Systematic Framework for Deep Learning-based Predictive Injection Control with Bayesian Hyperparameter Optimization for a Hydrogen/Diesel Dual-fuel Engine
Abstract
Climate change and global warming concerns promote interest in alternative fuels, especially zero-carbon fuels like hydrogen. Modifying existing combustion engines for dual-fuel operation can decrease emissions of vehicles that are already on the road. The procedure of a deep learning-based model predictive control as a machine learning implementation, practical for complex nonlinear systems with input and state constraints, has been developed and tested on a hydrogen/diesel dual-fuel (HDDF) engine application. A nonlinear model predictive controller (NMPC) utilizing a deep neural network (DNN) process model is proposed to control the injected hydrogen and diesel. This DNN model has eight inputs and four outputs and has a short computational time compared to the physics-based model. The architecture and hyperparameters of the DNN model of the HDDF process are optimized through a two-stage Bayesian optimization to achieve high accuracy while minimizing the complexity of the model described. The final DNN architecture has two hidden layers with 31 and 23 neurons.
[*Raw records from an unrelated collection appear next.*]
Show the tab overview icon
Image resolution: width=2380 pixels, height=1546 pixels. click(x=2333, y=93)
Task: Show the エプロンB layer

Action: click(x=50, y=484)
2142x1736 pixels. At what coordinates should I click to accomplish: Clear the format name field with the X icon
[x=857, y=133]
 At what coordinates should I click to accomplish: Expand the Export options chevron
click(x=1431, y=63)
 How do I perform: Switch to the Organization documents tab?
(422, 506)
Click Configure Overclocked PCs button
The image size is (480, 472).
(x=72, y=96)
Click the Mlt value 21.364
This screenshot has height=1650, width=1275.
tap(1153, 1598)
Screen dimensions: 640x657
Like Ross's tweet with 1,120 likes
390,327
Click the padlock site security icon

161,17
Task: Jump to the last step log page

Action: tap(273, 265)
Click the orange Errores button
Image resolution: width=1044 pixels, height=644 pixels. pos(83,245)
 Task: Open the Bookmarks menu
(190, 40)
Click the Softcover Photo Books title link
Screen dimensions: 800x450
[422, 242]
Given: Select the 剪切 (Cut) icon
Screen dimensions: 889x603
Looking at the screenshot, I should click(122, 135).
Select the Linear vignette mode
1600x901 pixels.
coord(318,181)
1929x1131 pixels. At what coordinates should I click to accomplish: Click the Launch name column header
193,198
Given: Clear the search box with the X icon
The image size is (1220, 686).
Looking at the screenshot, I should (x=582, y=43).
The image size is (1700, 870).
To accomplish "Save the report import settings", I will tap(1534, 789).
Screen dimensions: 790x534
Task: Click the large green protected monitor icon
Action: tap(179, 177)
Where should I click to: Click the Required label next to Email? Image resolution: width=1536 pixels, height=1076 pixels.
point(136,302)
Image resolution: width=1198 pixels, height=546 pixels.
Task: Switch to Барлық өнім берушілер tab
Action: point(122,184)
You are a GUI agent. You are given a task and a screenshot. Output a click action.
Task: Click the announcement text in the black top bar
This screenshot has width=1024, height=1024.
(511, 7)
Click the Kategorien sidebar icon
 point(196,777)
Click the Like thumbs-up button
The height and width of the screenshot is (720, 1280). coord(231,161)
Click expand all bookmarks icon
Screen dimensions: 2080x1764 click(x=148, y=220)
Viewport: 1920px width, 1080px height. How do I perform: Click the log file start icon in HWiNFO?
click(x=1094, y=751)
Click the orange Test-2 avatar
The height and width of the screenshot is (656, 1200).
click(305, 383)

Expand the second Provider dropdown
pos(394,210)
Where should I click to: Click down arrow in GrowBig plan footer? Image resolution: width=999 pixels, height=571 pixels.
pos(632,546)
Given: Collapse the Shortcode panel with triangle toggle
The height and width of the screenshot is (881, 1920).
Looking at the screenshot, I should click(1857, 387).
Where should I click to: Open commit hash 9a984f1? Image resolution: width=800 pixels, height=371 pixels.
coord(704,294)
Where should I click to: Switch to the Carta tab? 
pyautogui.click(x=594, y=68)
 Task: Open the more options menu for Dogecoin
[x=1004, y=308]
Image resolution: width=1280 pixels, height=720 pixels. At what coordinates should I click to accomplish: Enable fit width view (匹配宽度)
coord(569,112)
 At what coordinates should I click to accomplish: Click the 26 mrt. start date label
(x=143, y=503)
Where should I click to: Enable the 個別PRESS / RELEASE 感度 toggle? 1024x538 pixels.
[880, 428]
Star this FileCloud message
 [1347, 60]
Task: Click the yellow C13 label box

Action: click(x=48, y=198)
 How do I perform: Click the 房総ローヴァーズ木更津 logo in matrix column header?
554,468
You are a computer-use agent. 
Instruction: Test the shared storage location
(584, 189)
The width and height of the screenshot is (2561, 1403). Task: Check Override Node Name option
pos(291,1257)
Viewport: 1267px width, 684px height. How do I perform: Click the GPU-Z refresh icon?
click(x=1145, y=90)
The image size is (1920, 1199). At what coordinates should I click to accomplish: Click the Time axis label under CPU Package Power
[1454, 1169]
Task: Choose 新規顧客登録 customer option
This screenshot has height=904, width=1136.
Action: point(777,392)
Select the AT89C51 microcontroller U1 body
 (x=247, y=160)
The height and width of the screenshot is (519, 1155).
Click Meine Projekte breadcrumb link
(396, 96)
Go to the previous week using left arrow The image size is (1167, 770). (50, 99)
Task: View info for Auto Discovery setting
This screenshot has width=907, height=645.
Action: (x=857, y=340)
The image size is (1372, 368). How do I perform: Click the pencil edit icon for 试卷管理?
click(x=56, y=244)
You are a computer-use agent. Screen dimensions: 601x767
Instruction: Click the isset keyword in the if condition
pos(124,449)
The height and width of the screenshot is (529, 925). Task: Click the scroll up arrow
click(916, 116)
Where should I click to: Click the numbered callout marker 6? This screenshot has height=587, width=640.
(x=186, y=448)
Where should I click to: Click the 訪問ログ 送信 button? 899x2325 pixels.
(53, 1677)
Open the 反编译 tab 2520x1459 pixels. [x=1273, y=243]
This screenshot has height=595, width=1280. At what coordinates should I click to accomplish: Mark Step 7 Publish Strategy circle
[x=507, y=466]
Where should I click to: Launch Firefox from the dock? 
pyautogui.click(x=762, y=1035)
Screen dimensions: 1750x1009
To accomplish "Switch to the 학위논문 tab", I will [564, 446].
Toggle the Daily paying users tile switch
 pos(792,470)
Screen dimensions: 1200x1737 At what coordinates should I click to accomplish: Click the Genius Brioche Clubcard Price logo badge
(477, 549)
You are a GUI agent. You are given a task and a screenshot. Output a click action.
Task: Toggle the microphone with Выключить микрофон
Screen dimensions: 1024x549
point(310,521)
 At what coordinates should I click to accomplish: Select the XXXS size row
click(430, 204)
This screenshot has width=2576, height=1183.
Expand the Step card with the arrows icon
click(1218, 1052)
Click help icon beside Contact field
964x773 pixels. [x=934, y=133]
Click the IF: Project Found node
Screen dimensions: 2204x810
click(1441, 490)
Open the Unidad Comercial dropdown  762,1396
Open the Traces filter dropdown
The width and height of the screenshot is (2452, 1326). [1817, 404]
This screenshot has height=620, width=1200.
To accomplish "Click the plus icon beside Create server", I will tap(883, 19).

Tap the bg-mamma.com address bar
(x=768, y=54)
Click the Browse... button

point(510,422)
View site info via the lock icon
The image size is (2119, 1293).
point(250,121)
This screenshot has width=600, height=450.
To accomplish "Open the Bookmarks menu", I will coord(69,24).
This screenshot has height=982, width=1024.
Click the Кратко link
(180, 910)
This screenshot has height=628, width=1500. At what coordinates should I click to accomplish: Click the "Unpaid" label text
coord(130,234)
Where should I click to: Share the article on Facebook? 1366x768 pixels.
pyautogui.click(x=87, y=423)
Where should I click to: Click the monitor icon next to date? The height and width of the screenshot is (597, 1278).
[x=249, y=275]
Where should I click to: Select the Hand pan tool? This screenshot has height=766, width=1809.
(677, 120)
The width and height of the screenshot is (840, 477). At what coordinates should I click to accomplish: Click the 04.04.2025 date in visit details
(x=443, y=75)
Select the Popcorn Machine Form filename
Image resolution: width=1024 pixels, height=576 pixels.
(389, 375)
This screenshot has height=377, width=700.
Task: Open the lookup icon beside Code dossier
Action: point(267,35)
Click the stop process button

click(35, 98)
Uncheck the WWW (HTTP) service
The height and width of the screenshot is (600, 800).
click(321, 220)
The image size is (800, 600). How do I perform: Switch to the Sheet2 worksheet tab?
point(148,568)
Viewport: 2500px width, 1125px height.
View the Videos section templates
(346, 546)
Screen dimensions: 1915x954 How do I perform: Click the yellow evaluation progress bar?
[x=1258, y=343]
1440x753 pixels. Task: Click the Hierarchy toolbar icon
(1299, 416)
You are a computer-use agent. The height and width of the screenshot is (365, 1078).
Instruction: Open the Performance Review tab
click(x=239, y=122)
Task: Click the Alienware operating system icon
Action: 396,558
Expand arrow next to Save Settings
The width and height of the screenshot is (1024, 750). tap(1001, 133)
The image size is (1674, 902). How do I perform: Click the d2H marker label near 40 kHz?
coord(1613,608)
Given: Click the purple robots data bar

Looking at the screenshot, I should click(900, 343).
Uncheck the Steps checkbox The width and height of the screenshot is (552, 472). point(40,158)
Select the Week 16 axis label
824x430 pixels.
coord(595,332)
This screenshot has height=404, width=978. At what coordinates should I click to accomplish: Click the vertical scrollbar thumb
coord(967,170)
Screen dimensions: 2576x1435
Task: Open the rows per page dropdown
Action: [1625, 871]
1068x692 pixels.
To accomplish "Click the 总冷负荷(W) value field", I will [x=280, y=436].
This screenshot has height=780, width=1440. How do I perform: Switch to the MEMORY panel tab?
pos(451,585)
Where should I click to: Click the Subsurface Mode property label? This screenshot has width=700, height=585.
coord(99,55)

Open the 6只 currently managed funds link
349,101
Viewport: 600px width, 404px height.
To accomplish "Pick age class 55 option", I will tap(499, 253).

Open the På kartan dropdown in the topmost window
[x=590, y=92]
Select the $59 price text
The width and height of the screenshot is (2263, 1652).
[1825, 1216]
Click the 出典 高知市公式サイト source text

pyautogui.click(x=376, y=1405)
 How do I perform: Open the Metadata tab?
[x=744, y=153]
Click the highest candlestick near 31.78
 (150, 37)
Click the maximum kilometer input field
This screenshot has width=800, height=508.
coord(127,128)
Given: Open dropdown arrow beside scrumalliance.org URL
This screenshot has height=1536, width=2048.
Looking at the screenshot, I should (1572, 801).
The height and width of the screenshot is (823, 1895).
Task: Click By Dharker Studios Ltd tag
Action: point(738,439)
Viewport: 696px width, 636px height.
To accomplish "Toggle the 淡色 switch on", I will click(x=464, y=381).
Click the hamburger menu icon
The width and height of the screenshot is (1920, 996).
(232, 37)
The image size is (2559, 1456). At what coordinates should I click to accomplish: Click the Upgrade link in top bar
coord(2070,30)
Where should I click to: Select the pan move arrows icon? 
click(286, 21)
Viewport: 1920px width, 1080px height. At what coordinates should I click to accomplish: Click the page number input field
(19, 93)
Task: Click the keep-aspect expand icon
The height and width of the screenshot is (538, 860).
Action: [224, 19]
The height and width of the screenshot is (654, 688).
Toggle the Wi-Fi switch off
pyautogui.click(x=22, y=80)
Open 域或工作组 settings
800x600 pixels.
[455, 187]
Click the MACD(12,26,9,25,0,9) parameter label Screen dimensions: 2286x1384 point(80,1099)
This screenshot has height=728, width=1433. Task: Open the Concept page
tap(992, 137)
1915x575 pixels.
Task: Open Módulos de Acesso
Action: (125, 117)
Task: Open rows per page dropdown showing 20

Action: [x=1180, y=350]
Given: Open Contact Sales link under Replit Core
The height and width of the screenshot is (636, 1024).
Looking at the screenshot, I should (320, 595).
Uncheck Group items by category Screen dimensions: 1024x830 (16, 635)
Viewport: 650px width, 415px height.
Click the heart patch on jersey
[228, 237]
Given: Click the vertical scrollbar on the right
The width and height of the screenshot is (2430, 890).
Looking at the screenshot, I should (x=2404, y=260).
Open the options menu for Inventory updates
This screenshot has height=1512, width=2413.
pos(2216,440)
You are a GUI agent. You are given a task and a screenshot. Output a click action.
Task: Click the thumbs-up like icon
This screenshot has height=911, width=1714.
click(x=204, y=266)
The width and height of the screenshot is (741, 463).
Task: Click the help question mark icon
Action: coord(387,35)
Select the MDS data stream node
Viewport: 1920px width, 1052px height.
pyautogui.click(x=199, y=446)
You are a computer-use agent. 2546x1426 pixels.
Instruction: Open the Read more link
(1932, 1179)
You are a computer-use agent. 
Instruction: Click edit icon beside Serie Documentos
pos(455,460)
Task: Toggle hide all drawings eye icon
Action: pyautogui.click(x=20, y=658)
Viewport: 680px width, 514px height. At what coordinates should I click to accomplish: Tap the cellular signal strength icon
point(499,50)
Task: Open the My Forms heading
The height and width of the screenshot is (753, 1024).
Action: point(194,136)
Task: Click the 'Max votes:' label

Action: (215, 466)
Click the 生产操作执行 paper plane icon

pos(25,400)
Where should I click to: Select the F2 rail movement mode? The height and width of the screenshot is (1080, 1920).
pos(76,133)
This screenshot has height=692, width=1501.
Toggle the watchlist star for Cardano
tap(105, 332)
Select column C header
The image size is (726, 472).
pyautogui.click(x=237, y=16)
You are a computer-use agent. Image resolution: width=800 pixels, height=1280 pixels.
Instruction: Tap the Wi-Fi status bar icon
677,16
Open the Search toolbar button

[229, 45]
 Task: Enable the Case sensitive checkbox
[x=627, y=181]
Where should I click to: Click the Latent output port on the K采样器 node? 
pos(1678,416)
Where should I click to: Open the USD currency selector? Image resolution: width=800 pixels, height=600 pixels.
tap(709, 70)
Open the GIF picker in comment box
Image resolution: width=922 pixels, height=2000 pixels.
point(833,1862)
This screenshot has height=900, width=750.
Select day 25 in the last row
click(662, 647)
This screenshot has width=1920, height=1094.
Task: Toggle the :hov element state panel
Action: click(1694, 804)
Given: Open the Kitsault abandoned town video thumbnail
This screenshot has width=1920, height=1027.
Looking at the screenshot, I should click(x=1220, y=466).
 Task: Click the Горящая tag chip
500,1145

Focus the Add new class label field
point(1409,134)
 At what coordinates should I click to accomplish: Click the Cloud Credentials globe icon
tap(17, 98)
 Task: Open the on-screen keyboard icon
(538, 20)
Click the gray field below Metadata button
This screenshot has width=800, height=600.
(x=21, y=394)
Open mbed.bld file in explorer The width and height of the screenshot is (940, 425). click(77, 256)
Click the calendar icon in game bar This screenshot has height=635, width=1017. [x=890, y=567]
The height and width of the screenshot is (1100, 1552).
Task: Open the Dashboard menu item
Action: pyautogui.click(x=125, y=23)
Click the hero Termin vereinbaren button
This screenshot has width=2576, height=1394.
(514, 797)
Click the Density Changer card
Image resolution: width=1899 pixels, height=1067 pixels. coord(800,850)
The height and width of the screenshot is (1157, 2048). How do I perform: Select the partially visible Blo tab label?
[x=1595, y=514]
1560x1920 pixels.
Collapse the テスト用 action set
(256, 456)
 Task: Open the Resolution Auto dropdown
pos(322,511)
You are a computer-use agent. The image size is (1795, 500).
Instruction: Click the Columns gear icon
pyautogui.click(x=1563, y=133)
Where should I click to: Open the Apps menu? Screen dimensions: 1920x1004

A modified engine capable of HDDF operation is compared to standard diesel operation to evaluate the engine performance and emissions. During experimental engine testing, the controller required an average computational time of 2 ms per cycle on a low-cost processor, satisfying the real-time requirements, and was faster than recurrent networks. The control performance of the DNN-NMPC for the HDDF engine showed a mean absolute error of 0.19 bar in load tracking while maximizing average hydrogen energy share (68%) and reducing emissions. Specifically, the particulate matter emissions decrease by 87% compared to diesel operation.